__PROBLEM TO WORK ON__: Across the whole listing, filter for the string "button" and copy every line that has it.

__LISTED RECORDS__:
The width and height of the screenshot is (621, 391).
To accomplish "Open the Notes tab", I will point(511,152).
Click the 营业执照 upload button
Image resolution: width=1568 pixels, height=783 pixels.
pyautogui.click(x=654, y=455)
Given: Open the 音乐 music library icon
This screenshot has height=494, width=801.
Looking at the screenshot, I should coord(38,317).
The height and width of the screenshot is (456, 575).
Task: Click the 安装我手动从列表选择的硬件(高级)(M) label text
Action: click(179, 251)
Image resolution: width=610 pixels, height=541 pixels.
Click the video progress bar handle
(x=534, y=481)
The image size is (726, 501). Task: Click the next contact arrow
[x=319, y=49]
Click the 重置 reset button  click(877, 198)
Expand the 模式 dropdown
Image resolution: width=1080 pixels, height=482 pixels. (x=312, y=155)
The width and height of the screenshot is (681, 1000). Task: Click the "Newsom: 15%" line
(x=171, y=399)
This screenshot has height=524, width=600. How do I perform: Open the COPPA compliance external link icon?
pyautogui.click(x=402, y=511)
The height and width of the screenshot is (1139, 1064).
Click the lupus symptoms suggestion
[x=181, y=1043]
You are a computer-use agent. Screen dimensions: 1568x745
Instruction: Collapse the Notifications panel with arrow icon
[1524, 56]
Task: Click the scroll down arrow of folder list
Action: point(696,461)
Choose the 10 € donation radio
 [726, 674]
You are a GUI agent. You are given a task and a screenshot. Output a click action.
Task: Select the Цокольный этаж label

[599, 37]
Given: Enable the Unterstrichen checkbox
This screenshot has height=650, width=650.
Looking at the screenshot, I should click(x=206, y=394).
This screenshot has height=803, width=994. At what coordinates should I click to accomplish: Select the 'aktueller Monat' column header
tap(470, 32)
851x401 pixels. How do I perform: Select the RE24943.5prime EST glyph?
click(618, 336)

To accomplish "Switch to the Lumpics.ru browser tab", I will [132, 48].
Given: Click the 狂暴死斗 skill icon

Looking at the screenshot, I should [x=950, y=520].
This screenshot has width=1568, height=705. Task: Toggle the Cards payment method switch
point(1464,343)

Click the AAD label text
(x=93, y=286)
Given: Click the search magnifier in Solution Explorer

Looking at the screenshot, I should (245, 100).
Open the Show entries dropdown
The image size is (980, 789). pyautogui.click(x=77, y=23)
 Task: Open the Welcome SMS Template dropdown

__TASK RESULT__:
Click the 营业执照 upload button
Click the 重置 reset button  click(877, 198)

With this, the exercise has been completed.